こどもたちは、こんなにも、こんなにも、“心の作業” をしているのですね。 びょうき ぼくにくれ
2年 にしもと こうぞう
先生、しんどいか
しんどかったら
いつでも、びょうきぼくにくれ
ぼくはしんどかってもよい
先生がげんきになったら
ぼくはそれで
むねがすーとする(『せんせいけらいになれ』灰谷健次郎著、理論社刊より)
『せんせいけらいになれ』。
初版は1965年です。
児童詩誌『きりん』に連載されていた「詩のコクバン」が一冊の本になりました。
灰谷さんが書かれた“あとがき” です。 (前略)
この本は詩の本というよりは、心の本としてかきました。ぼくといっしょにくらした子どもたちの、たましいのきろくとしてかきました。ですから、子どものみなさんによんでもらわなくてはならないことはもちろんですが、それにもまして、おとなの人たちに、よんでもらいたいのです。
すこし、いばっていうなら、せいじかや、やく人によんでもらいたいのです。学校のせんせいにもよんでもらわなくてはなりません。おとうさんやおかあさんたちにも、ぜひ、よんでもらいたいと思います。(中略)
この本はぼくがかいたのにはちがいありませんが、ほんとうは子どもがかいたのだと思っているからです。子どもたちのうそのない声のかんづめが、この本だと思うからです。(後略) 初版刊行後、何年かが過ぎて、父のもとに灰谷さんからの手紙が届きました。 もうわすれておられるかもわかりません。5年前に『せんせいけらいになれ』を出していただいた灰谷です。この手紙をかいていて、ひどく心が痛みます。

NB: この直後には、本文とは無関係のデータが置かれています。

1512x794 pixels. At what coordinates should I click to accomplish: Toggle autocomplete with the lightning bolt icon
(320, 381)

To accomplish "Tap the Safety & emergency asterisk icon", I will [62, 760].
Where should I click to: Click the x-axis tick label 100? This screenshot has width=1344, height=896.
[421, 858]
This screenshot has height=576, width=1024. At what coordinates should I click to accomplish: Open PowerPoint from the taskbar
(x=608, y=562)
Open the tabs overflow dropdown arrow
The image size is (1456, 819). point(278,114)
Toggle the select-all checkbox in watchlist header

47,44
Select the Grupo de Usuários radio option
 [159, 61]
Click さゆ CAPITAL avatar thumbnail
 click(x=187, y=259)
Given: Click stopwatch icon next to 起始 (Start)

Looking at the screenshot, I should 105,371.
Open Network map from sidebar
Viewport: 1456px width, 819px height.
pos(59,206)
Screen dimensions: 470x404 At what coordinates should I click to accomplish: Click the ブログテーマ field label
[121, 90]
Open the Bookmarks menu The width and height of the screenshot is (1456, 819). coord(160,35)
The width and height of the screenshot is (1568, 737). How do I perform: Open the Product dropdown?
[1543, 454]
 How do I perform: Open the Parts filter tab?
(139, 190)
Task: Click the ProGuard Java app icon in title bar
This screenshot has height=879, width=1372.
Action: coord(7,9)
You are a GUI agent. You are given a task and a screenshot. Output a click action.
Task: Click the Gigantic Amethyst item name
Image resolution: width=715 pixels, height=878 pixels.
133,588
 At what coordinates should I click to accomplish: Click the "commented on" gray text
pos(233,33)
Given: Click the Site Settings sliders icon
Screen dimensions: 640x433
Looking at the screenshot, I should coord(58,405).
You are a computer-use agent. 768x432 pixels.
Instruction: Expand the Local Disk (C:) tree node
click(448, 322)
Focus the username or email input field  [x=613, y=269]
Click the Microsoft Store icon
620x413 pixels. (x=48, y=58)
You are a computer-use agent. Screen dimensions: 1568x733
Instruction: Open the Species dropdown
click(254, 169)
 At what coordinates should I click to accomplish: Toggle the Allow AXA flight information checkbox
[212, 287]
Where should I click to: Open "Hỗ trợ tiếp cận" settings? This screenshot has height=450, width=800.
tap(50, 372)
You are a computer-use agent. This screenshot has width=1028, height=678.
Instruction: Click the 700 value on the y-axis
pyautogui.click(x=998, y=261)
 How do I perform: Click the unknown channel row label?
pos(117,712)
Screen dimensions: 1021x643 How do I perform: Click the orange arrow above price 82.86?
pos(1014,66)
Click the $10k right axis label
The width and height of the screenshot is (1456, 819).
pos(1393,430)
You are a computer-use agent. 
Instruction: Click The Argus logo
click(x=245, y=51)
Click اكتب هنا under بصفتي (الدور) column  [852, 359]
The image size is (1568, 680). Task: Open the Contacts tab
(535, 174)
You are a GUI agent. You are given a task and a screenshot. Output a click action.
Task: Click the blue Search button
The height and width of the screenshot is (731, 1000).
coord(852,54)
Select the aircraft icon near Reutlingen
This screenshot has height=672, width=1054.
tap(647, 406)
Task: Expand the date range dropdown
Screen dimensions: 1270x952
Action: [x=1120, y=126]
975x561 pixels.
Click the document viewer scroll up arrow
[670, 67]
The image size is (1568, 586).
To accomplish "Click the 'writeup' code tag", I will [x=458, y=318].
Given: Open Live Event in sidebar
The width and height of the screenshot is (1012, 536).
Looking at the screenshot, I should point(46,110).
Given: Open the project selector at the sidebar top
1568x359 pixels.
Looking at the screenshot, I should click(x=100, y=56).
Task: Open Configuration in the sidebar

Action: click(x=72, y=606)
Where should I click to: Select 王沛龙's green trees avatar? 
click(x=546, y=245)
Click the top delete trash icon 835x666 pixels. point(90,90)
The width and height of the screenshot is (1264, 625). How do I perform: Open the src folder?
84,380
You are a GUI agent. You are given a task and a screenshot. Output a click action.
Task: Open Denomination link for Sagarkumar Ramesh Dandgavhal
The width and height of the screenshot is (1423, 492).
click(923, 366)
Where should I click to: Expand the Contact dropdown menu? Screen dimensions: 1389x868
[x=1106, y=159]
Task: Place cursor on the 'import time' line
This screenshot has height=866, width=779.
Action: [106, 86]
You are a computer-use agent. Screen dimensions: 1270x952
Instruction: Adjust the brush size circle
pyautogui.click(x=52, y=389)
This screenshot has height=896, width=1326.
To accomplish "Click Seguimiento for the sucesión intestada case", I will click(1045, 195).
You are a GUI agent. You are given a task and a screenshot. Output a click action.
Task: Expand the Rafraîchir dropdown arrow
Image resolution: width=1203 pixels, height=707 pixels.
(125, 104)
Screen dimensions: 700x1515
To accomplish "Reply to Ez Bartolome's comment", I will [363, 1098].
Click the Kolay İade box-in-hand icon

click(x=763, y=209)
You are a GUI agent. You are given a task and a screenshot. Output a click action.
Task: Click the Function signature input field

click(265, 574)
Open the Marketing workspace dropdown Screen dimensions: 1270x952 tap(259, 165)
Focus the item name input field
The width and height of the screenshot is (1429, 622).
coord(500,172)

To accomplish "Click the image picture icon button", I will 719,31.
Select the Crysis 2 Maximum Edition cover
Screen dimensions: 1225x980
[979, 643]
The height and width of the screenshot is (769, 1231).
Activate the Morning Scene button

「きりん」の手助けもせず、仕事もせず、一年半ほど前には学校もやめてしまいました。
小宮山さんや足立さん(*)にどんなにおしかりをうけても、ことばがありません。
(中略)
四百五十枚の作品を精いっぱいかきました。うしろにさがれない気持ちで力いっぱいかきました。ご温情をうらぎったような生き方をしておいて、ずうずうしいおねがいですが、いま一度お許しをいただけませんか。
(中略)
これが児童文学として通用するかどうかわかりません。そういうことを考える余裕はまったくありません。ぼくは今ぎりぎりです。そのぎりぎりだけをかきました。
みていただけませんか。いま清書しています。
許していただけたら持参します。
祈るような気持ちでこの手紙をかきました。 灰谷 生
(*)足立巻一:小説家・詩人「きりん」の編集に参加
こうして『兎の眼』の原稿が父のもとへ───。
『兎の眼』は、1974年に刊行されました。
『せんせいけらいになれ』が新装版として甦ったのは、その3年後。1977年のことです。
灰谷さんはあらためて “あとがき” を書かれています。
チュコフスキーさんに捧げた父の言葉を引用されたあと、こう続けられています。 (前略)
子どもが独創的な思想家であるということは『せんせいけらいになれ』の子どもたちが見事に証明してくれています。
子どもたちの発言は、ぼくたちの中にあるよこしまなもの、腐敗したものを鋭く打つのみならず、彼らは未来像さえ、さししめそうとしています。
(中略)
ほんとうに、あなたたちに対しては、教えることより学ぶことの方が多かった───。
たった一冊の本の中にある大きな宇宙は、ぼくを力づけ、勇気を奮い立たせ、ぼくの目をしっかり前に向けさせてくれたのでした。
いつの日か、ぼくが確かな児童文学作品を残すことができたなら、それは、すべてこの本から流れ出た美しい魂の結晶であることを、今ここに宣言しておきます。 (後略) 『太陽の子』はこの “あとがき” の一年後に刊行されました。
こどもたちと一緒に歩んだ灰谷さんの歴史です。
こどもたちとともに歩む───。
その大切なことが忘れられています。
こどもだった自分が、かってどのような“心の作業”をしていたか・・・・・
どうか思い出してみてください。
こどもたちの“心の痛み”にどうか気づいてあげてください。2019.2.13 荒井 きぬ枝

( 写真右)1965年の初版 絵:福田庄助
(写真左)1977年の新装版 絵:坪谷令子「子どもの魂をそのまま表出したような見事な絵を描いてくださった」───と、“あとがき”に坪谷さんへのお礼のことばが・・・・・。